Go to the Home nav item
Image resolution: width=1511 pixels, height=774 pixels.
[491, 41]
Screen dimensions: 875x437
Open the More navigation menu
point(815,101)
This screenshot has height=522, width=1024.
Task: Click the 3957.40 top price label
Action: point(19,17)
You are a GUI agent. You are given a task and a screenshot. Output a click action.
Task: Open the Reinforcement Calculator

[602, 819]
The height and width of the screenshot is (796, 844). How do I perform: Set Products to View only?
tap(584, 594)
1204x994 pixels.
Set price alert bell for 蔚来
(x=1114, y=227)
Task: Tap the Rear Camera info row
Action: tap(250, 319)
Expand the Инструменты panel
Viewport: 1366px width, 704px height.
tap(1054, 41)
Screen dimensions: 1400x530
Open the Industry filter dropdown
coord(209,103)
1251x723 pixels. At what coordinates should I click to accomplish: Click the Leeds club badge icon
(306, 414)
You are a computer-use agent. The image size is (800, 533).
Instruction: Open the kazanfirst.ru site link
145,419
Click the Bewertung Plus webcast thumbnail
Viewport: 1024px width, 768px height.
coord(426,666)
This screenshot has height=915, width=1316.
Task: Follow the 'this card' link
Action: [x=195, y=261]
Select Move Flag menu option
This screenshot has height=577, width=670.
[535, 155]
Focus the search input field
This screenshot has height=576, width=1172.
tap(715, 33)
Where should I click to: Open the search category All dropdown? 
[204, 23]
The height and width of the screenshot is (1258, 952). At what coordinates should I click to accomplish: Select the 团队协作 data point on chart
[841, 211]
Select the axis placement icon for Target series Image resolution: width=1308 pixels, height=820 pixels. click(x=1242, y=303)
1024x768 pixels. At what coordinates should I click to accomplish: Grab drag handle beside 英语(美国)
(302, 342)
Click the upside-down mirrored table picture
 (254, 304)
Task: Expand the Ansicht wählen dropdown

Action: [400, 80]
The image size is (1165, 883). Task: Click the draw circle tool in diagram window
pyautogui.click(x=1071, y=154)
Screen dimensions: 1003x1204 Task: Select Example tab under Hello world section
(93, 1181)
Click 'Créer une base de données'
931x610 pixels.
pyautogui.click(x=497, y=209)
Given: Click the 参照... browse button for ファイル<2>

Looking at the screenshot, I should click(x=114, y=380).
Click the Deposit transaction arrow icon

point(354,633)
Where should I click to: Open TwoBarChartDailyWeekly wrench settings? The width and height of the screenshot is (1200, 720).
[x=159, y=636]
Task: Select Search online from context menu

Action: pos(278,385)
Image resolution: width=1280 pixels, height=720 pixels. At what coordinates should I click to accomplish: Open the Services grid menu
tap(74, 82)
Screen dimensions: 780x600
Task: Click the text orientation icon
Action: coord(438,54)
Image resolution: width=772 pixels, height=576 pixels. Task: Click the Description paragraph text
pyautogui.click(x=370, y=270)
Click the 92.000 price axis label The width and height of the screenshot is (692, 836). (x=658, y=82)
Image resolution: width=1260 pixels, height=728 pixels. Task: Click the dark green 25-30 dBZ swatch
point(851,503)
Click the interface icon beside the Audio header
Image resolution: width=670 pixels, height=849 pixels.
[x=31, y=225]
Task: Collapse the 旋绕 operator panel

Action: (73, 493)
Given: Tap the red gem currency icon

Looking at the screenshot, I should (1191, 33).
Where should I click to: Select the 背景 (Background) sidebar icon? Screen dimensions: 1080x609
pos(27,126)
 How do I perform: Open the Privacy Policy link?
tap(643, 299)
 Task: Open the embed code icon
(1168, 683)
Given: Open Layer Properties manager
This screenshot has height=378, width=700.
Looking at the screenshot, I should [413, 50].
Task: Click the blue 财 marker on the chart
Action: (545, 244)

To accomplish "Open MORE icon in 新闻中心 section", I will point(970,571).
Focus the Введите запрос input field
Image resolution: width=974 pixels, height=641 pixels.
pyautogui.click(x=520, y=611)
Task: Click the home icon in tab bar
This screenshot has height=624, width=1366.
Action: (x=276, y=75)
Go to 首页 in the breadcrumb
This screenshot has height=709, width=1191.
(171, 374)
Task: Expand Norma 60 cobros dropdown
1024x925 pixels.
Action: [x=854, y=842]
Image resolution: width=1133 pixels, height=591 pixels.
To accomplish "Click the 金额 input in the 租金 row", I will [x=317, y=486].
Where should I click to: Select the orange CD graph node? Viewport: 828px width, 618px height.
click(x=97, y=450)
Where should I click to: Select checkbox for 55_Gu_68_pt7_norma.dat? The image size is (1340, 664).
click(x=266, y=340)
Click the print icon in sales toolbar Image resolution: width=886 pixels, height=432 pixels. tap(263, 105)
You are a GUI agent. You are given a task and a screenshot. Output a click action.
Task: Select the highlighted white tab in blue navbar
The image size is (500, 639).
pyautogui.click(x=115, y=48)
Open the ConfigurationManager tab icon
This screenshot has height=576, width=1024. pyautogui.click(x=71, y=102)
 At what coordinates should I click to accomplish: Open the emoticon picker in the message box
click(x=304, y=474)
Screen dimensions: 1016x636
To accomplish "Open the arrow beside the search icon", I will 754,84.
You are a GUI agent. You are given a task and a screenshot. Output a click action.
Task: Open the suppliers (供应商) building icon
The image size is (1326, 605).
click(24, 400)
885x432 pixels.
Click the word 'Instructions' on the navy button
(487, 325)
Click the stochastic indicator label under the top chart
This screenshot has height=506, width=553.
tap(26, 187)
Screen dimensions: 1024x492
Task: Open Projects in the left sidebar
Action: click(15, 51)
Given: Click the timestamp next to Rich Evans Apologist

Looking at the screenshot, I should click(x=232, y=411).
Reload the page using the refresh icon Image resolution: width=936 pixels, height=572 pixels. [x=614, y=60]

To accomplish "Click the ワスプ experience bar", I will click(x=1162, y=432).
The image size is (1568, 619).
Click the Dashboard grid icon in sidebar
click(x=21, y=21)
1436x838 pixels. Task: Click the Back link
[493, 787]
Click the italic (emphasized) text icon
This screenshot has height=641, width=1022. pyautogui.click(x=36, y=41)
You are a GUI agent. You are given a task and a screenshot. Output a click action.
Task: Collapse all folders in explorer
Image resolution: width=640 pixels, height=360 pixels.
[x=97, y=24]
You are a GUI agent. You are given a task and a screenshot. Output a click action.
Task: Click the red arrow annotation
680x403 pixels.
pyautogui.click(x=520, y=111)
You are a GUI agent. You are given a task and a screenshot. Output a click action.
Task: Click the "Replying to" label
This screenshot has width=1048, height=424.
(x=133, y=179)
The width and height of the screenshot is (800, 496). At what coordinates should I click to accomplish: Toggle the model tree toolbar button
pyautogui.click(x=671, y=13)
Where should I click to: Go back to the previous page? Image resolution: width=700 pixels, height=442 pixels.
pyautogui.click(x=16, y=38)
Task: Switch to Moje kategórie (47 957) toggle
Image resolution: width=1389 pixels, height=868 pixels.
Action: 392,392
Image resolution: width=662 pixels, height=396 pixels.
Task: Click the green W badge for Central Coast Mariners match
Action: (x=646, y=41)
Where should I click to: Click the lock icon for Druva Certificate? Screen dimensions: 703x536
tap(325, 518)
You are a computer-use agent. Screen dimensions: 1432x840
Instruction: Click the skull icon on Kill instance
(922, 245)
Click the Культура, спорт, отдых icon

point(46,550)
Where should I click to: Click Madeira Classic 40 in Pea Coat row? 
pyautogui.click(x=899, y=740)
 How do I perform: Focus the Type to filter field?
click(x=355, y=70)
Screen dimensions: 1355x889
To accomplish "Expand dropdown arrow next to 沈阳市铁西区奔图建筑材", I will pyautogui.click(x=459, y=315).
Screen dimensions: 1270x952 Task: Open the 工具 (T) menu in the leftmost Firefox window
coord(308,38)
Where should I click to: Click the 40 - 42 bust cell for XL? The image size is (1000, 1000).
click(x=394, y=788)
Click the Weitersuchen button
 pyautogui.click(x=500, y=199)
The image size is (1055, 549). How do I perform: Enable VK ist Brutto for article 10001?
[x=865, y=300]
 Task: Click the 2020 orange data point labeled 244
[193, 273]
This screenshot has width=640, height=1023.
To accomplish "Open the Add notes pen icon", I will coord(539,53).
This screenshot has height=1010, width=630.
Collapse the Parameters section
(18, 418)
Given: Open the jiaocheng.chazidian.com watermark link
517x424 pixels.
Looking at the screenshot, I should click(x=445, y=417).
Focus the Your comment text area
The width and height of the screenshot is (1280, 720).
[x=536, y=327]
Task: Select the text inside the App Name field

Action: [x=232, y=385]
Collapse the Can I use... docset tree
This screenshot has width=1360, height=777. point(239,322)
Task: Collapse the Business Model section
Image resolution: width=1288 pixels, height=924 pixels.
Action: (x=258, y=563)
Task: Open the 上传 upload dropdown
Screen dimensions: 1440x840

# # # # # # #

WORK INSTRUCTION -> Starting at the line that contains "Task: Collapse the Business Model section", copy each line through the last one in the records, exactly, and output nothing else.

ANSWER ->
Task: Collapse the Business Model section
Image resolution: width=1288 pixels, height=924 pixels.
Action: (x=258, y=563)
Task: Open the 上传 upload dropdown
Screen dimensions: 1440x840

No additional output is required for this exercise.